Equally vital to FONA’s rise, however, was the Slaweks’ unrelenting focus on thoughtful, values-based leadership and an earnest commitment to their staff. They issued an annual Thanksgiving bonus, provided employees access to chaplains, and made headlines in November 2020 when they redirected a $7.1 million surplus to 220 employees, awarding staff $2,500 for every year of service at FONA.

The National Association for Business Resources routinely listed FONA as one of Chicago’s 101 Best and Brightest Companies to Work For, while Fortune recognized FONA as the nation’s top small or mid-sized workplace in manufacturing and production in October 2020.

“The owner is very family-oriented and wants to constantly express how important we are to him, to the company, and to our own families,” one employee told Fortune.

In his 2013 book, Ingredients for Success: 10 Best Practices for Business and Life, Slawek shared his life’s guiding principles, which included urging others to aim for excellence, redistributing unused talents and resources, and expressing gratitude to God. Slawek didn’t simply preach those ideals, though. He lived them.

“He modeled radical generosity and genuine care for all of us. And he always believes in the best in people,” says Kirk Slawek, the second of Joe and Mary Slawek’s three children.

The Fourth Quarter: Generative

As Slawek’s 70th birthday approached in December 2020, however, a man who had spent more than 50 years in the flavor business examined his life’s next steps. Moving into the fourth and final quarter of his life, Slawek prioritized “being generative” – that is, sowing seeds for the future generations.

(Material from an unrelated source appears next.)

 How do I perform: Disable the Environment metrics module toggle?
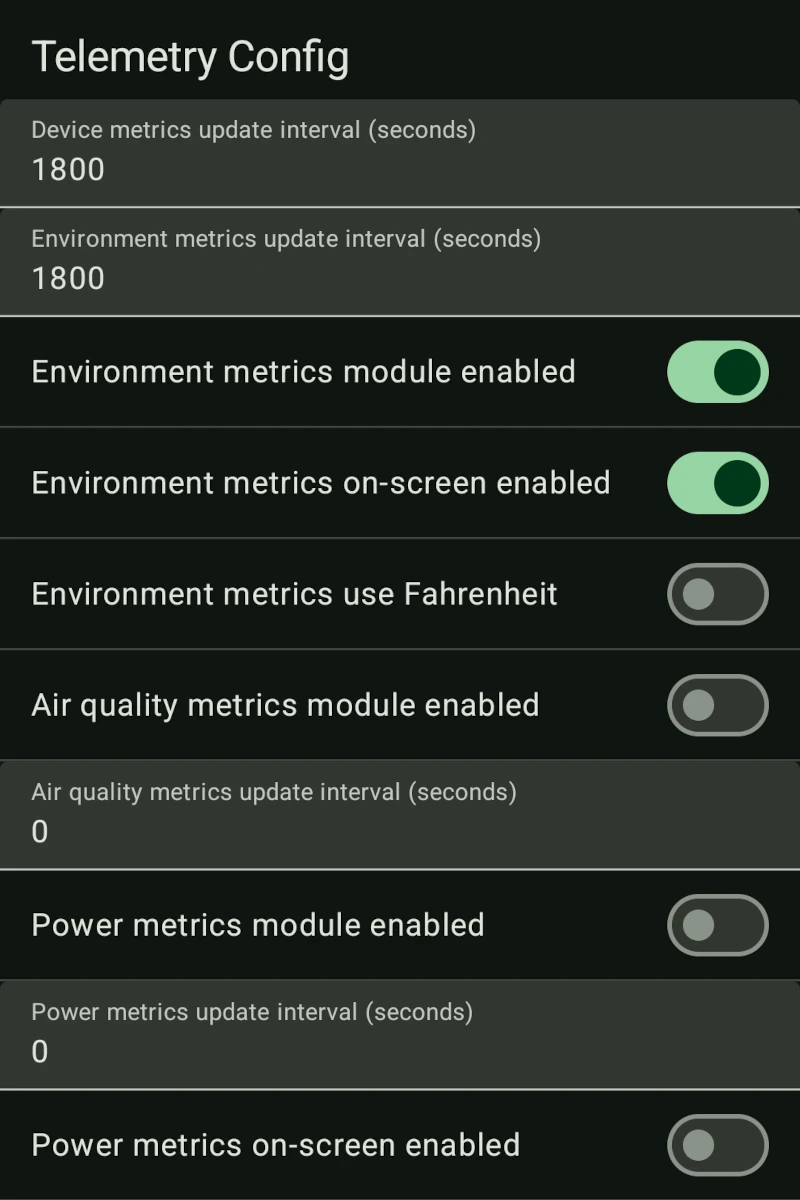point(717,372)
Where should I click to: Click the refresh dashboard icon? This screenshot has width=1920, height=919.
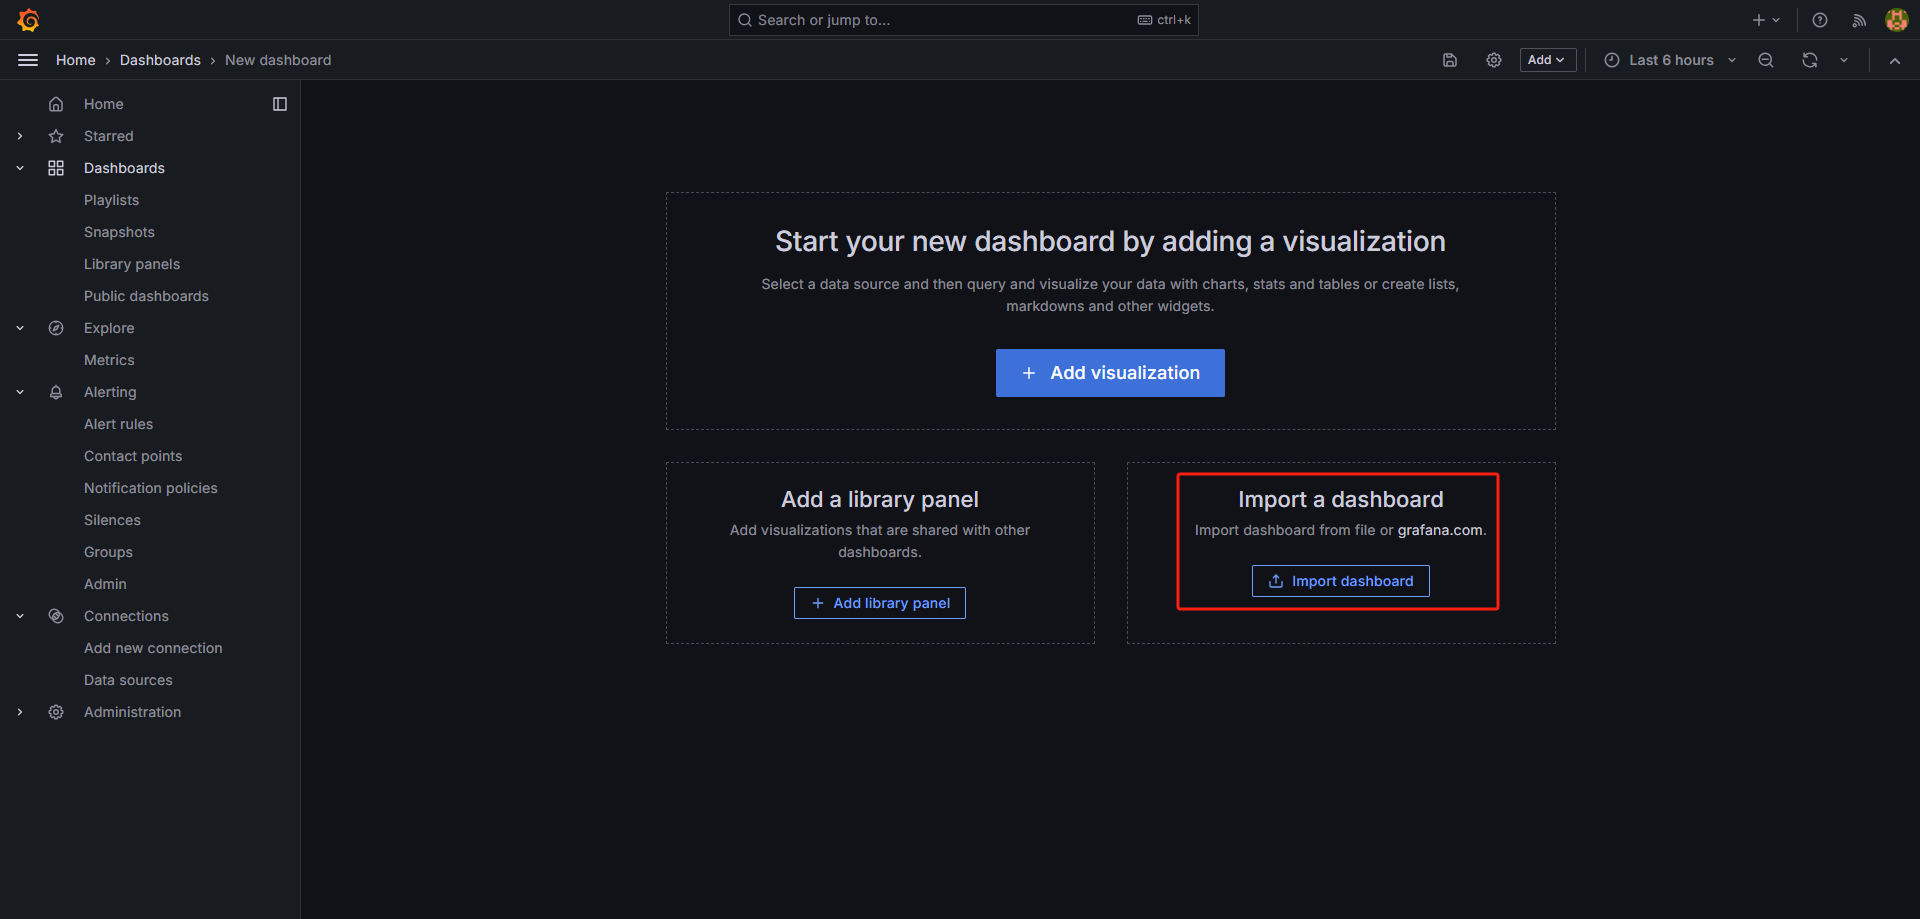click(x=1810, y=60)
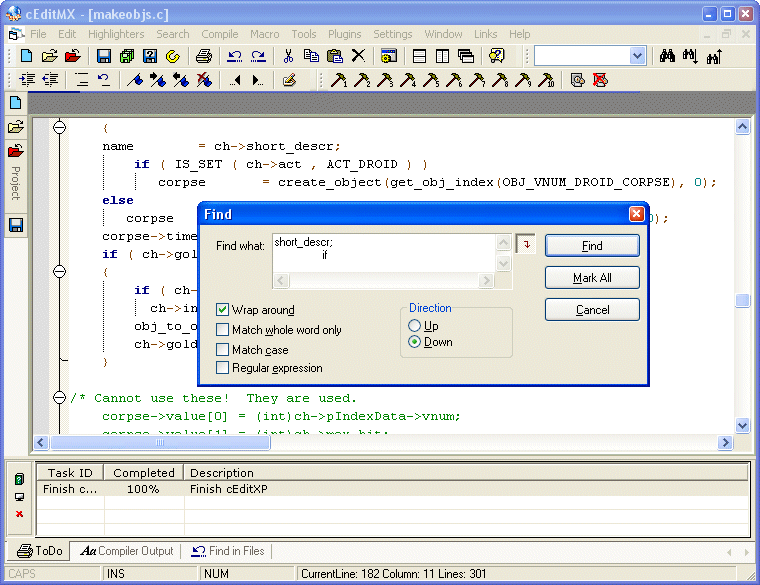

The late 2020 sale of FONA to McCormick was designed to foster FONA’s international growth, something best accomplished under the wings of an established global conglomerate. That move also enabled Slawek to devote his time to investing in the next generation – his own family, which now includes six grandchildren with Mary, and his staff as well as industrious souls he might never meet.

To that end, the Slawek Family recently made a $500,000 donation to Saint Patrick specifically earmarked for financial aid. Slawek, who now lives outside Nashville, says the gift honors his parents’ commitment to Catholic education and the Lasallian mission to educate students from working-class backgrounds. It’s a move consistent with Slawek’s “common man” worldview and his devout spirituality.

“One thing that makes the world better is people talking about their faith in Jesus and that’s something that happens at Saint Pat’s,” Slawek says. “We all intuitively know that it is about God’s grace.”

Expressing love and admiration for his Class of 1967 brothers and the role Saint Patrick played in his own development, Slawek hopes his family’s gift creates opportunity for a new generation of Shamrocks.

“I hope our gift pushes students to fulfill their potential and do wonderful things in this world for themselves and, more importantly, for others,” he says.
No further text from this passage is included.